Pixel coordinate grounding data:
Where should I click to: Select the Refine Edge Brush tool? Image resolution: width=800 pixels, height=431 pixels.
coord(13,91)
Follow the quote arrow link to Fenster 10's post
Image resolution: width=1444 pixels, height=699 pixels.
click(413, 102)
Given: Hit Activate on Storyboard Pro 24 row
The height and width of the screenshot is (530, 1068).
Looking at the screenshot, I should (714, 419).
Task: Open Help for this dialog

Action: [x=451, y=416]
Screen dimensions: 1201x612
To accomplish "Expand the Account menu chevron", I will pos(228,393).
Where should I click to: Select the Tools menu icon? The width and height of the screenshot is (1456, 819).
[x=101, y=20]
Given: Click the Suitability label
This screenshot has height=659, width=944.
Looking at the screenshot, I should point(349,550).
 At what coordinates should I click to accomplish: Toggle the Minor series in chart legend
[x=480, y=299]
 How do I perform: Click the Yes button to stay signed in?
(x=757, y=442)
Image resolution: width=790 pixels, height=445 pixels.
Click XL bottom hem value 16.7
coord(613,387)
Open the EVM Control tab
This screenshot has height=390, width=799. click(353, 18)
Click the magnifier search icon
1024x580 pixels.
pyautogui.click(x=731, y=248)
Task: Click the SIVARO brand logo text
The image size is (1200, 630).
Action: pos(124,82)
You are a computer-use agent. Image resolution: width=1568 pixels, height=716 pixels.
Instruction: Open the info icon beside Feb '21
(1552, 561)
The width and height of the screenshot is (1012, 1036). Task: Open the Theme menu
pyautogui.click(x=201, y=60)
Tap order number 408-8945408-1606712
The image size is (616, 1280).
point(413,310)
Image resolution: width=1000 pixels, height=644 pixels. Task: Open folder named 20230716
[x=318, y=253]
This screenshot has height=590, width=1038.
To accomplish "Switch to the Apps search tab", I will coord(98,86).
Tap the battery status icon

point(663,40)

EXERCISE DETAILS -> What you give back should be only the lines of the records above, starting at the line with "Screen dimensions: 1201x612" and ending at the line with "Given: Click the Suitability label", restated word for word.

EXERCISE ANSWER ->
Screen dimensions: 1201x612
To accomplish "Expand the Account menu chevron", I will pos(228,393).
Where should I click to: Select the Tools menu icon? The width and height of the screenshot is (1456, 819).
[x=101, y=20]
Given: Click the Suitability label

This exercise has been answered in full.